I think it’s important to consider both perspectives, without overusing either, and to be able to appreciate every means we have to virtuously connect technology and nature. We talked about this dualism in the course of the residency too, discussing the impact the pandemic has had on our daily lives. Technologies like Zoom, for example, have made it possible for us to work together in spite of distances, as shown by the module itself, which was conducted both online and in presence. However, relying too much on digital communication leads us to neglect our very human needs of engaging on both social and tactile levels.

With your Travelling Colour Book Project, you have given an example of the potential that creativity can have in the context of this health emergency. Can art be a key element of social rebirth in the post-pandemic?
I believe that art has always been and will continue being important because any form of art provides an opportunity to reflect and express oneself. Visual art, or in fact everything created with our hands like also writing or drawing, triggers useful reflections on personal and creative levels. The books of the project have a concertina structure: when unfolded, they stretch to a length of two metres, which represents both symbolically and physically the social distancing imposed by the rules established to contain the virus.

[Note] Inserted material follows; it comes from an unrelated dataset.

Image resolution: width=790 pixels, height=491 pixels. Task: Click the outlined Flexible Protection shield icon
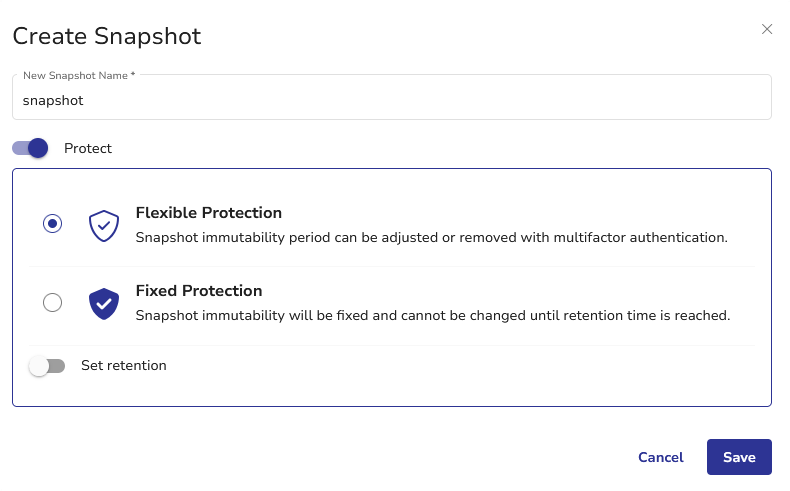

What are the objectives of your project? Why did you choose colour as the key element of its structure and identity?
I hope it will represent an opportunity to offer reflections and comments without restraints, as if it was a journal shared by many people. The objective is to involve the participants inviting them to collaborate in an artistic way and to use their hands to freely express themselves. The chromatic component is very important: we are surrounded by colours and we all have our favourite. Many choices we make are influenced by colours. I have chosen colour as a theme because it’s so simple yet abstract and accessible to all. How can you describe a colour? I also think that colour, as well as the material of the pages of the volumes, will influence the creative approaches and contributions.

How valuable has been for you to receive illycaffè’s Production Prize?
I now have five months to complete the initiative, I’m really looking forward to it. I’m extremely grateful to illycaffè and to UNIDEE. Thanks to this prize, I will be able to carry out my project, which, for me, is a fantastic opportunity.